Tuesday, 29 April 2014

Newcastle’s Suburbs, Pt.1

It doesn’t take a genius to work out how Newcastle-upon-Tyne got its name. But what about its many suburbs? These were all originally settlements in their own right but have long-since been swallowed up by the sprawling city.

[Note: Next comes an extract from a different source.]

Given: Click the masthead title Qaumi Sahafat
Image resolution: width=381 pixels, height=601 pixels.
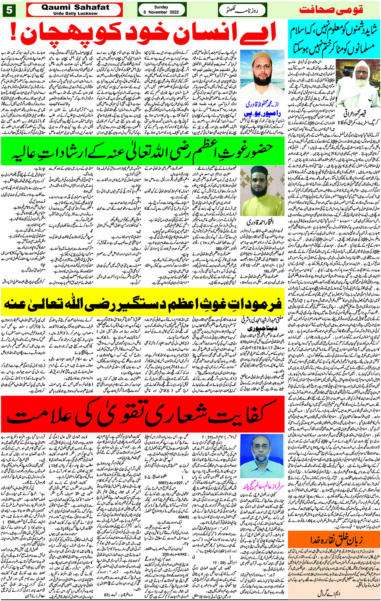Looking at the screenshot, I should [x=75, y=7].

Benton/Longbenton – Old English (OE) beonet- or bean-tun, hence ‘course/bent grass farm’ or ‘bean-farm’ (we’re not sure which). In time, two settlements grew – ‘Long-’ and ‘Little-’;

Benwell – OE bionnan walle, meaning ‘place inside the (Roman) wall’. Not a well in sight;

Blakelaw – Old Norse = ‘black hill’;

Byker – Again, probably Old Norse by-kiarr, which means ‘the village marsh’;

Denton – From the OE den-tun, which translates as ‘valley farmstead’;

Elswick – OE ‘Aelfsige’s (diary) farm’;

Fawdon – Again OE, from fag-dun, meaning ‘multicoloured hill’;

Fenham – A slightly tricky one. Certainly OE, but could mean ‘place at the fens’ or ‘(water-) meadow by the fen’;

Gosforth – OE meaning, literally, ‘goose-ford’, i.e. the ford where there are geese;

Heaton – OE for ‘high farm/settlement’;

Jesmond – An interesting one, this. Seems to mean ‘Ouse mouth’ – the Ouse being the river that runs through the area and whose confluence with the Tyne is a little to the south. Both elements (‘Ouse’ and ‘mouth’) have been corrupted to ‘Jes’ and ‘mond’ under French/Norman influence. Or so the academics tell us.